[Saved entries]
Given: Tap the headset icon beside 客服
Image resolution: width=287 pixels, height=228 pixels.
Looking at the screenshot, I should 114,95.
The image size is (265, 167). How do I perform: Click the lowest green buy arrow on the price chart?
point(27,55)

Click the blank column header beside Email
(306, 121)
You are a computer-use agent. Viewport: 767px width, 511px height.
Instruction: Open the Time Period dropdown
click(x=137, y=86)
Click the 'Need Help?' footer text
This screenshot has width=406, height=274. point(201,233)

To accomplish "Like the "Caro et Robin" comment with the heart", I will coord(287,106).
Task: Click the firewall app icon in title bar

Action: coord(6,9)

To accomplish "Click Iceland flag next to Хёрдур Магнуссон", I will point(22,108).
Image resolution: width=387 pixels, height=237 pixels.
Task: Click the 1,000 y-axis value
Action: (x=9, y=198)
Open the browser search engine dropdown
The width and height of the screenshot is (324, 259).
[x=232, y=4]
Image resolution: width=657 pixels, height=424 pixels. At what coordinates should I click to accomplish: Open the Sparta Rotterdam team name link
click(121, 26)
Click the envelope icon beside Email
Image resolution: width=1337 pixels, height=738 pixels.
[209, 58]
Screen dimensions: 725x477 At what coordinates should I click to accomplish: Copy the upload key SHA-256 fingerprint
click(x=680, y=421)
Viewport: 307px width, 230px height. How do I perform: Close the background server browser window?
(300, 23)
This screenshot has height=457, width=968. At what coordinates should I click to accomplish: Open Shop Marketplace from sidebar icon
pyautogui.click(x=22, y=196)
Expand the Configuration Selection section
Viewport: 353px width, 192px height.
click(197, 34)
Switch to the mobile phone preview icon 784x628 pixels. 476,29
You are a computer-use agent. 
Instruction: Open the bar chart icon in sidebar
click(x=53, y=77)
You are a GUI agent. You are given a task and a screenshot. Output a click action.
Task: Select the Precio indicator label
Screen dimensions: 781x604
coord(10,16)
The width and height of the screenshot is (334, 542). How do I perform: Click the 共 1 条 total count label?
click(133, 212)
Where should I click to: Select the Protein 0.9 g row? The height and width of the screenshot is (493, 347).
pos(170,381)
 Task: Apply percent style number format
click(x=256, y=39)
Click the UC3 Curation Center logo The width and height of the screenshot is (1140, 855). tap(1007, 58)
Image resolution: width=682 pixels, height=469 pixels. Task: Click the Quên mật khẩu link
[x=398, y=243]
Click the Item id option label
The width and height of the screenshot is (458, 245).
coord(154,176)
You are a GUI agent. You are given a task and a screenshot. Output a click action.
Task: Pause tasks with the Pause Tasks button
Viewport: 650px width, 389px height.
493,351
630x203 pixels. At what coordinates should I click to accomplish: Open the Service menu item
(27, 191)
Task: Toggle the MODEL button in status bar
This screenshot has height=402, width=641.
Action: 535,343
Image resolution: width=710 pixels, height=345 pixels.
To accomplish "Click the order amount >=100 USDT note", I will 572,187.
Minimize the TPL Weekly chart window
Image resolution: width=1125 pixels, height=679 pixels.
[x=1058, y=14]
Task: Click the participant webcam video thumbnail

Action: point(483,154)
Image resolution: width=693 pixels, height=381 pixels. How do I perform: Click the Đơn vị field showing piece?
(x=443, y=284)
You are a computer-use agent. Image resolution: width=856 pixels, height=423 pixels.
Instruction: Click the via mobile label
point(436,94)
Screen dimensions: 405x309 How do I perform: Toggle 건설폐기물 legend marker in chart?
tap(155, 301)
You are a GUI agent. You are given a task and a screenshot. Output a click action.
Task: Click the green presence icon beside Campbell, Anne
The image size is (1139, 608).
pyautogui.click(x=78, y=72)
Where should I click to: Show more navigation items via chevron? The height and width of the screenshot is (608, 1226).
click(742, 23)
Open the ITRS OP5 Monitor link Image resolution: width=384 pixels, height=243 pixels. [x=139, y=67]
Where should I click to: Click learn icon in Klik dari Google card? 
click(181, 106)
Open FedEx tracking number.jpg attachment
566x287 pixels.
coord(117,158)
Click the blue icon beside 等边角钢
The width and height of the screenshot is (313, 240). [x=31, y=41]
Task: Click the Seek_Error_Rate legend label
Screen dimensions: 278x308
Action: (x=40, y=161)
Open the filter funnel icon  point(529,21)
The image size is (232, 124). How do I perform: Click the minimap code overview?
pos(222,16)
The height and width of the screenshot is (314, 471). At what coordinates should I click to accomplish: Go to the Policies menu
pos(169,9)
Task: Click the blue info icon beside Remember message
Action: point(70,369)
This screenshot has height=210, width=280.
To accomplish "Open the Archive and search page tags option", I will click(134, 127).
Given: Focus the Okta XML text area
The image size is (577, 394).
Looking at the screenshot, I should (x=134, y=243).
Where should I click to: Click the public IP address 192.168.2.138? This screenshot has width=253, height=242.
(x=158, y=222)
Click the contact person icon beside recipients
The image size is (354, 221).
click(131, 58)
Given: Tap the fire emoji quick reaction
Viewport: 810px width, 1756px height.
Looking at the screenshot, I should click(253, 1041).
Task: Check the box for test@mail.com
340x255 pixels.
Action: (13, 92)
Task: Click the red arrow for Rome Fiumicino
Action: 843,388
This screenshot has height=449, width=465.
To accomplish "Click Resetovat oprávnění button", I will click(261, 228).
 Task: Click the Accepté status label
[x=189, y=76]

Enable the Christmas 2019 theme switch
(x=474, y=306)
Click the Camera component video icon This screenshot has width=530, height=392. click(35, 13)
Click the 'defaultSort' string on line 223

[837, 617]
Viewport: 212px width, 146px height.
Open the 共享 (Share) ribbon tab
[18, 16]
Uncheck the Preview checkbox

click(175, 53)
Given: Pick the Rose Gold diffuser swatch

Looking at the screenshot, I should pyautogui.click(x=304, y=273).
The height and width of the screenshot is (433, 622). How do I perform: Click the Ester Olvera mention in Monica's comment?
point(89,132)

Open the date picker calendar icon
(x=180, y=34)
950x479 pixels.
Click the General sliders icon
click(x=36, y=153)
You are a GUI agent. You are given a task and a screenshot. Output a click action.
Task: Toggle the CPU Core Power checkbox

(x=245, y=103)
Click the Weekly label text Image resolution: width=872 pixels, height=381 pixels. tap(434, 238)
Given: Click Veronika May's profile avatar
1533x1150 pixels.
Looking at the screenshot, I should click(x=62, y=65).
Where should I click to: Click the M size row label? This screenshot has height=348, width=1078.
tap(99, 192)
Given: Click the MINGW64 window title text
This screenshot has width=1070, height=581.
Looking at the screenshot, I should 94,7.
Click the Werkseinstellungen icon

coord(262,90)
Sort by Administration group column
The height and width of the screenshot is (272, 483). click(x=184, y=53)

Prompt - For each line in the data, set it down again exactly.

Solution for this problem -
Given: Tap the headset icon beside 客服
Image resolution: width=287 pixels, height=228 pixels.
Looking at the screenshot, I should 114,95.
The image size is (265, 167). How do I perform: Click the lowest green buy arrow on the price chart?
point(27,55)

Click the blank column header beside Email
(306, 121)
You are a computer-use agent. Viewport: 767px width, 511px height.
Instruction: Open the Time Period dropdown
click(x=137, y=86)
Click the 'Need Help?' footer text
This screenshot has width=406, height=274. point(201,233)

To accomplish "Like the "Caro et Robin" comment with the heart", I will coord(287,106).
Task: Click the firewall app icon in title bar

Action: coord(6,9)

To accomplish "Click Iceland flag next to Хёрдур Магнуссон", I will point(22,108).
Image resolution: width=387 pixels, height=237 pixels.
Task: Click the 1,000 y-axis value
Action: (x=9, y=198)
Open the browser search engine dropdown
The width and height of the screenshot is (324, 259).
[x=232, y=4]
Image resolution: width=657 pixels, height=424 pixels. At what coordinates should I click to accomplish: Open the Sparta Rotterdam team name link
click(121, 26)
Click the envelope icon beside Email
Image resolution: width=1337 pixels, height=738 pixels.
[209, 58]
Screen dimensions: 725x477 At what coordinates should I click to accomplish: Copy the upload key SHA-256 fingerprint
click(x=680, y=421)
Viewport: 307px width, 230px height. How do I perform: Close the background server browser window?
(300, 23)
This screenshot has height=457, width=968. At what coordinates should I click to accomplish: Open Shop Marketplace from sidebar icon
pyautogui.click(x=22, y=196)
Expand the Configuration Selection section
Viewport: 353px width, 192px height.
click(197, 34)
Switch to the mobile phone preview icon 784x628 pixels. 476,29
You are a computer-use agent. 
Instruction: Open the bar chart icon in sidebar
click(x=53, y=77)
You are a GUI agent. You are given a task and a screenshot. Output a click action.
Task: Select the Precio indicator label
Screen dimensions: 781x604
coord(10,16)
The width and height of the screenshot is (334, 542). How do I perform: Click the 共 1 条 total count label?
click(133, 212)
Where should I click to: Select the Protein 0.9 g row? The height and width of the screenshot is (493, 347).
pos(170,381)
 Task: Apply percent style number format
click(x=256, y=39)
Click the UC3 Curation Center logo The width and height of the screenshot is (1140, 855). tap(1007, 58)
Image resolution: width=682 pixels, height=469 pixels. Task: Click the Quên mật khẩu link
[x=398, y=243]
Click the Item id option label
The width and height of the screenshot is (458, 245).
coord(154,176)
You are a GUI agent. You are given a task and a screenshot. Output a click action.
Task: Pause tasks with the Pause Tasks button
Viewport: 650px width, 389px height.
493,351
630x203 pixels. At what coordinates should I click to accomplish: Open the Service menu item
(27, 191)
Task: Toggle the MODEL button in status bar
This screenshot has height=402, width=641.
Action: 535,343
Image resolution: width=710 pixels, height=345 pixels.
To accomplish "Click the order amount >=100 USDT note", I will 572,187.
Minimize the TPL Weekly chart window
Image resolution: width=1125 pixels, height=679 pixels.
[x=1058, y=14]
Task: Click the participant webcam video thumbnail

Action: point(483,154)
Image resolution: width=693 pixels, height=381 pixels. How do I perform: Click the Đơn vị field showing piece?
(x=443, y=284)
You are a computer-use agent. Image resolution: width=856 pixels, height=423 pixels.
Instruction: Click the via mobile label
point(436,94)
Screen dimensions: 405x309 How do I perform: Toggle 건설폐기물 legend marker in chart?
tap(155, 301)
You are a GUI agent. You are given a task and a screenshot. Output a click action.
Task: Click the green presence icon beside Campbell, Anne
The image size is (1139, 608).
pyautogui.click(x=78, y=72)
Where should I click to: Show more navigation items via chevron? The height and width of the screenshot is (608, 1226).
click(742, 23)
Open the ITRS OP5 Monitor link Image resolution: width=384 pixels, height=243 pixels. [x=139, y=67]
Where should I click to: Click learn icon in Klik dari Google card? 
click(181, 106)
Open FedEx tracking number.jpg attachment
566x287 pixels.
coord(117,158)
Click the blue icon beside 等边角钢
The width and height of the screenshot is (313, 240). [x=31, y=41]
Task: Click the Seek_Error_Rate legend label
Screen dimensions: 278x308
Action: (x=40, y=161)
Open the filter funnel icon  point(529,21)
The image size is (232, 124). How do I perform: Click the minimap code overview?
pos(222,16)
The height and width of the screenshot is (314, 471). At what coordinates should I click to accomplish: Go to the Policies menu
pos(169,9)
Task: Click the blue info icon beside Remember message
Action: point(70,369)
This screenshot has height=210, width=280.
To accomplish "Open the Archive and search page tags option", I will click(134, 127).
Given: Focus the Okta XML text area
The image size is (577, 394).
Looking at the screenshot, I should (x=134, y=243).
Where should I click to: Click the public IP address 192.168.2.138? This screenshot has width=253, height=242.
(x=158, y=222)
Click the contact person icon beside recipients
The image size is (354, 221).
click(131, 58)
Given: Tap the fire emoji quick reaction
Viewport: 810px width, 1756px height.
Looking at the screenshot, I should click(253, 1041).
Task: Check the box for test@mail.com
340x255 pixels.
Action: (13, 92)
Task: Click the red arrow for Rome Fiumicino
Action: 843,388
This screenshot has height=449, width=465.
To accomplish "Click Resetovat oprávnění button", I will click(261, 228).
 Task: Click the Accepté status label
[x=189, y=76]

Enable the Christmas 2019 theme switch
(x=474, y=306)
Click the Camera component video icon This screenshot has width=530, height=392. click(35, 13)
Click the 'defaultSort' string on line 223

[837, 617]
Viewport: 212px width, 146px height.
Open the 共享 (Share) ribbon tab
[18, 16]
Uncheck the Preview checkbox

click(175, 53)
Given: Pick the Rose Gold diffuser swatch

Looking at the screenshot, I should pyautogui.click(x=304, y=273).
The height and width of the screenshot is (433, 622). How do I perform: Click the Ester Olvera mention in Monica's comment?
point(89,132)

Open the date picker calendar icon
(x=180, y=34)
950x479 pixels.
Click the General sliders icon
click(x=36, y=153)
You are a GUI agent. You are given a task and a screenshot. Output a click action.
Task: Toggle the CPU Core Power checkbox

(x=245, y=103)
Click the Weekly label text Image resolution: width=872 pixels, height=381 pixels. tap(434, 238)
Given: Click Veronika May's profile avatar
1533x1150 pixels.
Looking at the screenshot, I should click(x=62, y=65).
Where should I click to: Click the M size row label? This screenshot has height=348, width=1078.
tap(99, 192)
Given: Click the MINGW64 window title text
This screenshot has width=1070, height=581.
Looking at the screenshot, I should 94,7.
Click the Werkseinstellungen icon

coord(262,90)
Sort by Administration group column
The height and width of the screenshot is (272, 483). click(x=184, y=53)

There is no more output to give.